I want to have @messages return @folder.messages where the value of column "deleted" is NOT equal to true. I'm not sure why this keeps throwing a SQLException. I guess I'm not formatting the deleted attribute properly, but I'm not sure how to fix it.
Any help would be greatly appreciated. Thanks in advance.
Error message:
ActiveRecord::StatementInvalid in MailboxController#index
SQLite3::SQLException: no such column: true: SELECT "message_copies".* FROM "message_copies" WHERE ("message_copies".folder_id = 1) AND (deleted != true)
Application Trace:
app/controllers/mailbox_controller.rb:14:in `show'
app/controllers/mailbox_controller.rb:5:in `index'
Mailbox_Controller.rb
1 class MailboxController < ApplicationController
2 def index
3 current_user = User.find(session[:user_id])
4 @folder = Folder.where("user_id = #{current_user.id}").first
5 show
6 render :action => "show"
7 end
8
9 def show
10 current_user = User.find(session[:user_id])
11 @folder = Folder.where("user_id = #{current_user.id}").first
12 @msgs = @folder.messages
13 @ms = @msgs.where("deleted != true")
14 @messages = @ms.all.paginate :per_page => 10,
15 :page => params[:page], :include => :message,
16 :order => "messages.created_at DESC"
17 end
18 end
SQLite uses C-style boolean values:
SQLite does not have a separate Boolean storage class. Instead, Boolean values are stored as integers 0 (false) and 1 (true).
So, when you say this:
deleted != true
SQLite doesn't know what true
is so it assumes you're trying to reference another column name.

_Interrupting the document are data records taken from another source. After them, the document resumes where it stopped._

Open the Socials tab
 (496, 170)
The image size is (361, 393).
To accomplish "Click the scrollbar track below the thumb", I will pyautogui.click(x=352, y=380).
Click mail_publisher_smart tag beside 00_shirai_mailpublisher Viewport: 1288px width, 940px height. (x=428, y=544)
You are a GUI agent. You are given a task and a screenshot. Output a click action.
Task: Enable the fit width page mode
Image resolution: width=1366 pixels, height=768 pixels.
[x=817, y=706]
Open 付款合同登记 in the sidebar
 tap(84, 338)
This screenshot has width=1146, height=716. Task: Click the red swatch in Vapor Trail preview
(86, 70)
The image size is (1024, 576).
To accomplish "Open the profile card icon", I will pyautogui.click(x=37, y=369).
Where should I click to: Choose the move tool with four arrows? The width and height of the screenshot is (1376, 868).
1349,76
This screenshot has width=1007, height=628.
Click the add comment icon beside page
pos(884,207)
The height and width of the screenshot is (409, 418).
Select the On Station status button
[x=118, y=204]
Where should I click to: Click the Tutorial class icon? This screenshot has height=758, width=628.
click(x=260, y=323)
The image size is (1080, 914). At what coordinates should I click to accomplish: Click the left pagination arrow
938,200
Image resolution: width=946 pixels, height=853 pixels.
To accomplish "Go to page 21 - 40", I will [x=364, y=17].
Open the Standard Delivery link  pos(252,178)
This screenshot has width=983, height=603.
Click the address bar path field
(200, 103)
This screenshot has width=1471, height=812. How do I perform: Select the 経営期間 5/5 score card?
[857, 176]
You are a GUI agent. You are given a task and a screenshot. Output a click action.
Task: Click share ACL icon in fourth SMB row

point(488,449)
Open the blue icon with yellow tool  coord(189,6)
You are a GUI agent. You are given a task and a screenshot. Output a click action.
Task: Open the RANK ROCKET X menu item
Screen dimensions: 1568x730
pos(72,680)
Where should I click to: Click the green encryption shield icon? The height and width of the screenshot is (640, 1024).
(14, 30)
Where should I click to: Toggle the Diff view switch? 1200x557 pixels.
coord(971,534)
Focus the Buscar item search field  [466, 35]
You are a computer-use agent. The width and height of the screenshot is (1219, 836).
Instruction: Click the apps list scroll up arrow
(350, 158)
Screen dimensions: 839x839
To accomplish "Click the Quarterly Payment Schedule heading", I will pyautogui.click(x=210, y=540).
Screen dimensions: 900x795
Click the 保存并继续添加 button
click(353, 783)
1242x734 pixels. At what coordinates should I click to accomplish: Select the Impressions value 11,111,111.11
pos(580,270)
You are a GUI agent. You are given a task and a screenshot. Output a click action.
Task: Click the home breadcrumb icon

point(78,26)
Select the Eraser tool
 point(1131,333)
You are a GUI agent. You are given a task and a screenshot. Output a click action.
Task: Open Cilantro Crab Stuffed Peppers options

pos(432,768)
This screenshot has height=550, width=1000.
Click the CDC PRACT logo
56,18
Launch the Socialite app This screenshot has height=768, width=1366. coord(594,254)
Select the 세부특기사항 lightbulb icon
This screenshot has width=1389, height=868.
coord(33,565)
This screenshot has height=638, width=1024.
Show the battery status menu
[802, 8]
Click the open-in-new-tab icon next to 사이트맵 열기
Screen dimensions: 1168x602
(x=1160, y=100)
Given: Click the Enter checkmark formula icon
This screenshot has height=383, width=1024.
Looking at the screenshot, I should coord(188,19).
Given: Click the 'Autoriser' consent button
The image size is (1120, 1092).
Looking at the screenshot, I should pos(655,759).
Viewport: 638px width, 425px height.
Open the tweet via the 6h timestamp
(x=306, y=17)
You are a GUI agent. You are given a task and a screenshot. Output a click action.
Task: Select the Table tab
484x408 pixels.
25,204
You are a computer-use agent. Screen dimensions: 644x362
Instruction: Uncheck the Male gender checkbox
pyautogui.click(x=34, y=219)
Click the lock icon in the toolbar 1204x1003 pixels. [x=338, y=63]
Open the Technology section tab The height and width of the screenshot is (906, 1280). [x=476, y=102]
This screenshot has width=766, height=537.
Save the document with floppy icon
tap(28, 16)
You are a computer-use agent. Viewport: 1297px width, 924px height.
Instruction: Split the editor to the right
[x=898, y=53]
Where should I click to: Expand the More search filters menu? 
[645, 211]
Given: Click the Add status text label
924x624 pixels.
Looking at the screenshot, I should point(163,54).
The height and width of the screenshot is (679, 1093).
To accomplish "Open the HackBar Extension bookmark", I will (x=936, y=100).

The proper way to deal with this is to let AR convert your Ruby boolean to an SQLite boolean (as in Tam's and fl00r's answers). I think it is useful to know what you're doing wrong though.
UPDATE: If you want to check for non-true deleted
and include NULL then you'll want this:
@ms = @msgs.where("deleted != ? OR deleted IS NULL", true)
Or better, don't allow NULLs in deleted
at all. You shouldn't allow NULL is any column unless you absolutely have to (ActiveRecord's default for nullability is exactly the opposite of what it should be). The SQL NULL is an odd beast and you always have to treat it specially, best not to allow it unless you need a "not there" or "unspecified" value for a column.